STORED DATA =>
┌────────
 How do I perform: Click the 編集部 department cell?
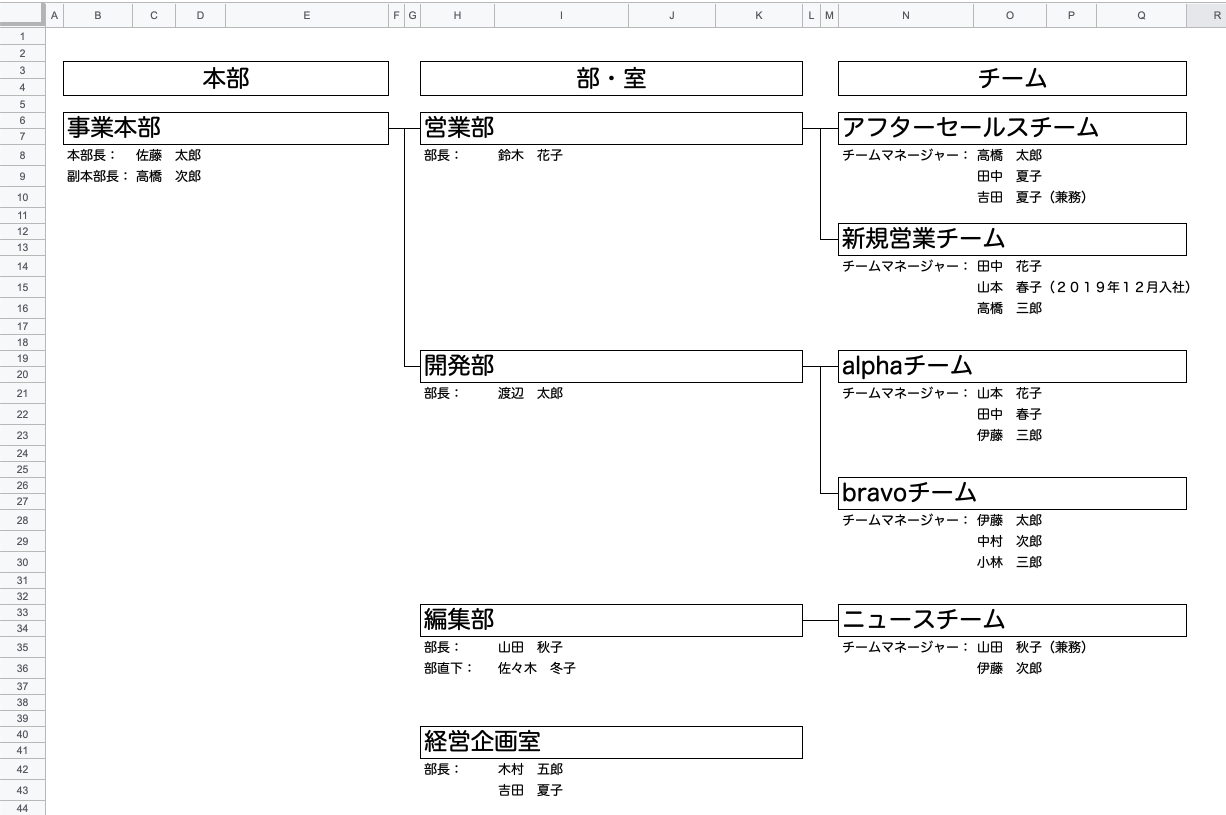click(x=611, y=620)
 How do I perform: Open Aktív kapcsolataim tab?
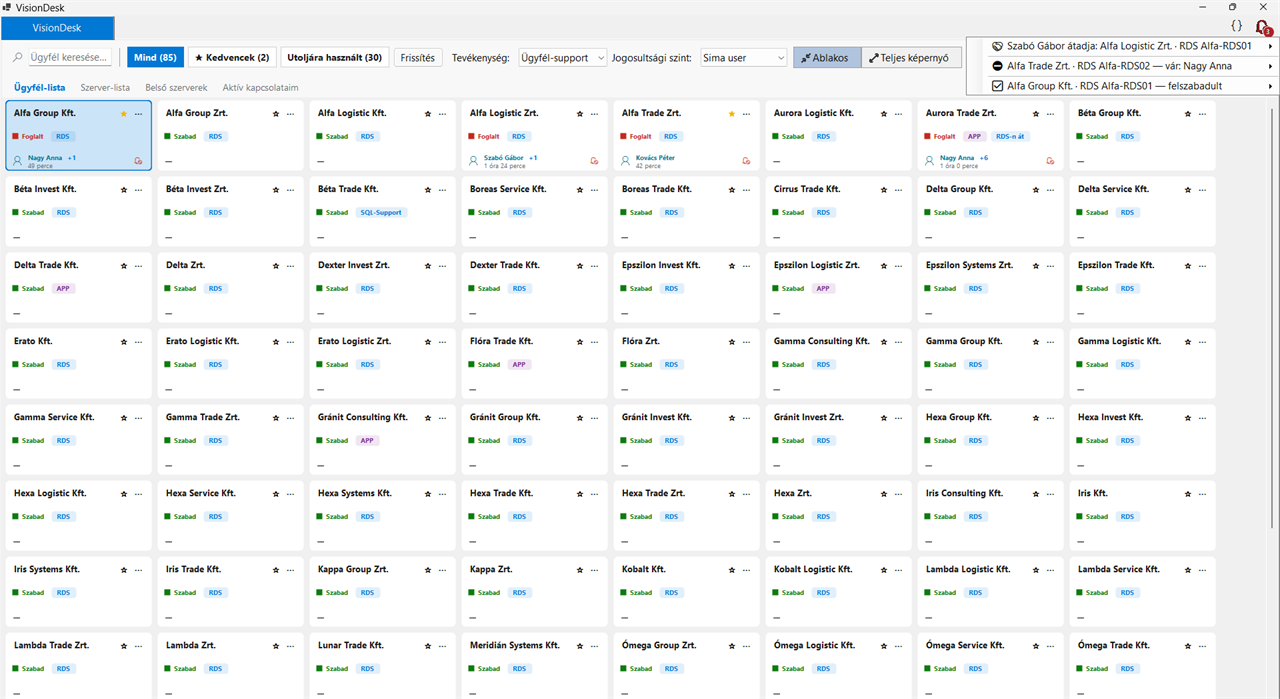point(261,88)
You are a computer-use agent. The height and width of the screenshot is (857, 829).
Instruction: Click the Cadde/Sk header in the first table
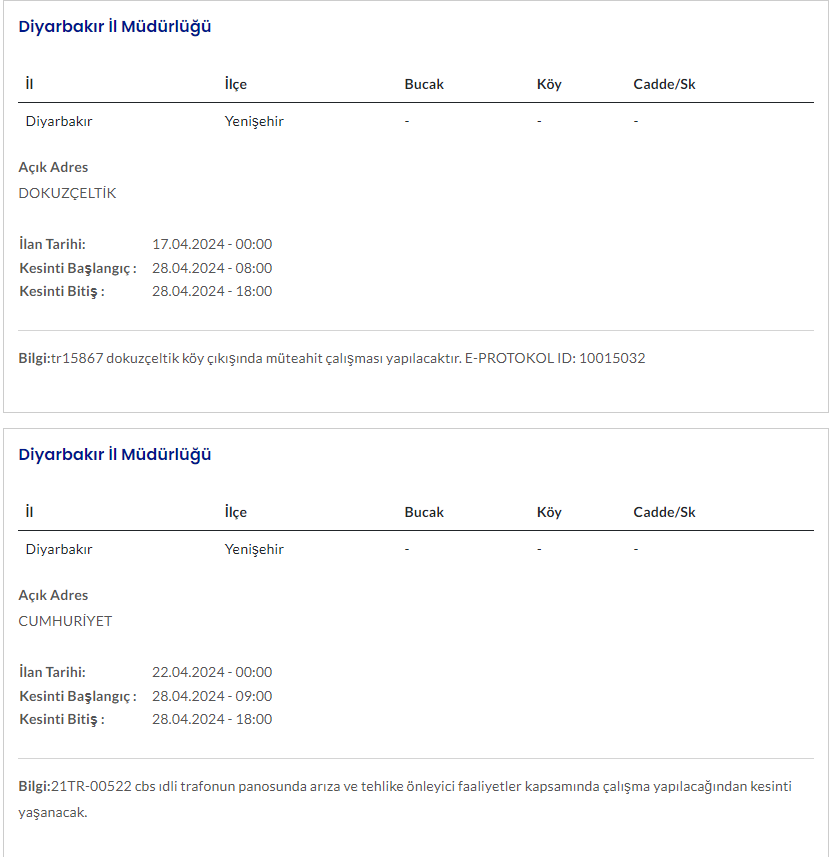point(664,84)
└────────
TRY IT => Once the pictures are set aside, reproduce the records in full and exactly.

RESPONSE =>
 How do I perform: Click the 編集部 department cell?
click(x=611, y=620)
 How do I perform: Open Aktív kapcsolataim tab?
point(261,88)
You are a computer-use agent. The height and width of the screenshot is (857, 829).
Instruction: Click the Cadde/Sk header in the first table
point(664,84)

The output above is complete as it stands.